Miami recalls strike of 1970



By Jon Gambrell
Enquirer contributor

OXFORD - Now in its second week, the walkout by union food service, custodial and maintenance workers is Miami University's first such labor strike. But it is far less intense than a strike that hit this college town in 1970.

That student strike, over the Vietnam War and concerns over racial equality in enrollment, came during a time of protest across the country. That protest strike saw tear gas, a firebombing, mass disruptions and a shut-down campus.
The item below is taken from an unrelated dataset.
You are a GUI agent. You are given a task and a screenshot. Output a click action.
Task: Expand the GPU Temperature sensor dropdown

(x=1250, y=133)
"There has never been a prior strike of this nature at the university," former university president Phillip Shriver said, referring to the current strike by roughly 860 members of the American Federation of State, County and Municipal Employees 209. "Our strike was much different, a protest against the war and a demand for more minority students."

On April 15, 1970, students occupied Rowan Hall, the headquarters of ROTC at the time. After several hours of negotiation, Ohio State Highway Patrol officers used tear gas to disperse students, arresting about 180 people thereand around the campus.
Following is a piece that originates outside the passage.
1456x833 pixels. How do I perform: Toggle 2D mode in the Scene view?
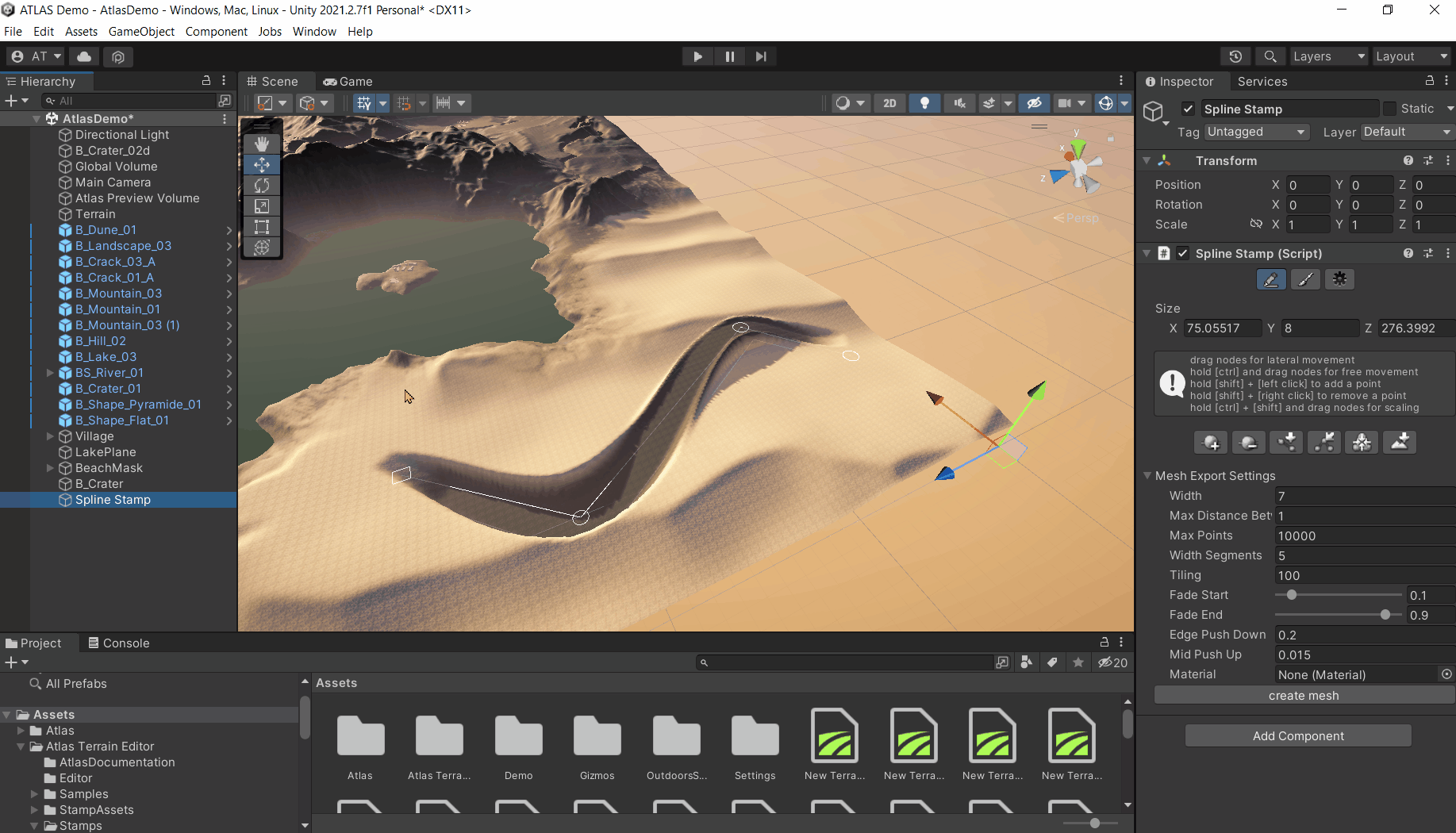pos(889,103)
Tensions ran high the next day, with National Guard troops stationed just to the west of town and then-Gov. James Rhodes visiting.

However, when rain forced a noon rally indoors, it was Shriver who calmed the crowd, talking to the roughly 4,500 gathered there.
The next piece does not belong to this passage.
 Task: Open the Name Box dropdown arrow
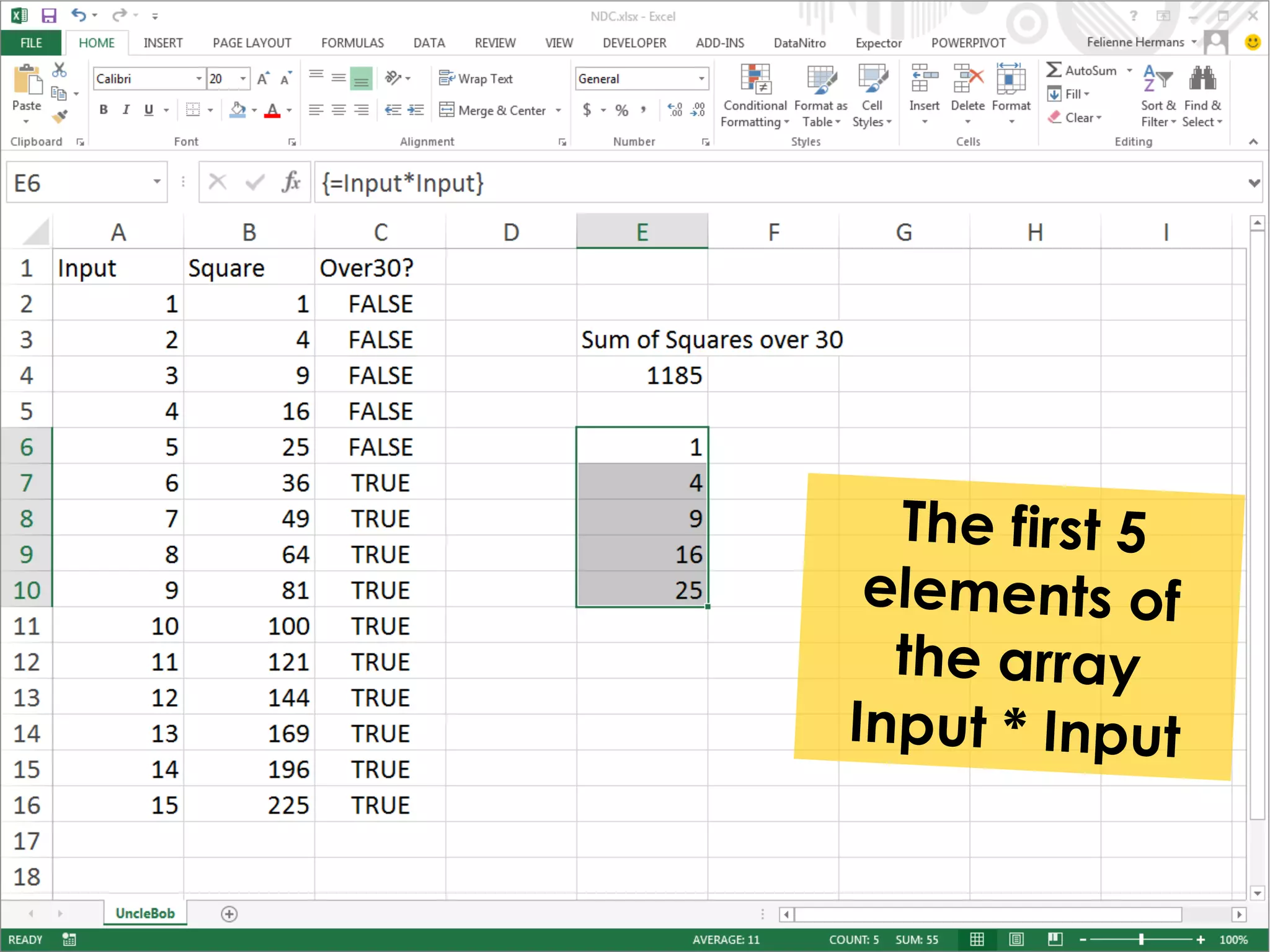pyautogui.click(x=157, y=182)

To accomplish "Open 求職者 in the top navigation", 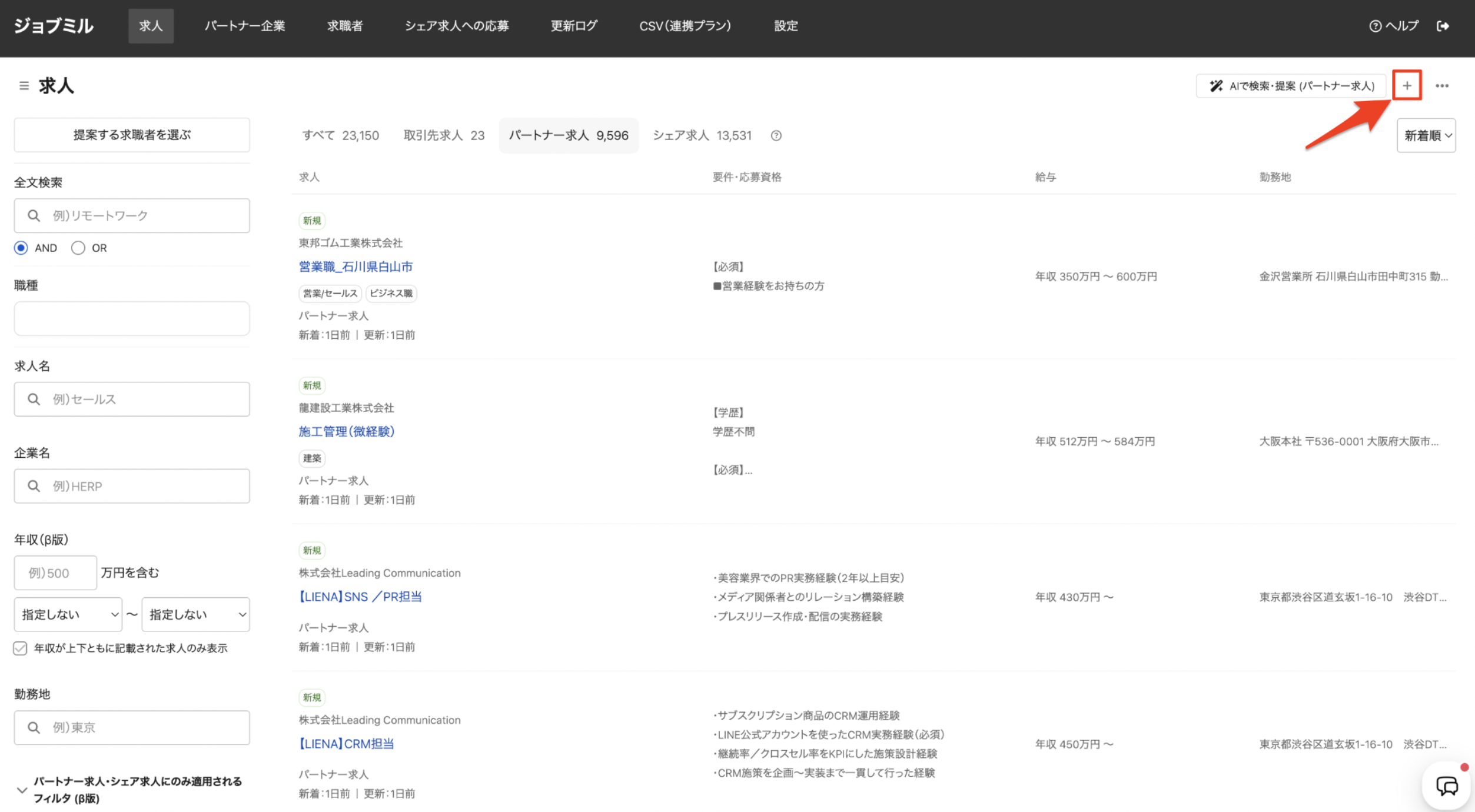I will tap(344, 26).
But protests continued, with students donning armbands and trying to disrupt food deliveries. Students also held a "flush-in," running showers and sinks and flushing toilets at two synchronized times.

Things began to quiet on the campus, but with the May 4 shootings of four students at Kent State, protests erupted again. Shriver canceled class the following day. A firebomb exploded outside of Rowan Hall the next day and several other fires followed.

"We had our own tent city back then," Shriver said, referring to labor activists now camped out in front of Miami's administration building.

"It was at the edge of campus, filled with students from other universities that had already shut down due to unrest. Most of the fires were a product of these non-Miami students."

The campus was closed until May 18, but Shriver continued to make himself available to students. He stood in front of Lewis Place, the president's home. One evening, he talked to a crowd of students gathered in Uptown Oxford at midnight.

The protests subsided by the time the university reopened, and students finished out the rest of the academic term, with many believing the campus was held together by Shriver.

"By talking to the crowds ... (Shriver) once more had cooled off a potentially explosive situation," one university report on the protestssays. "By his presence and willingness to listen."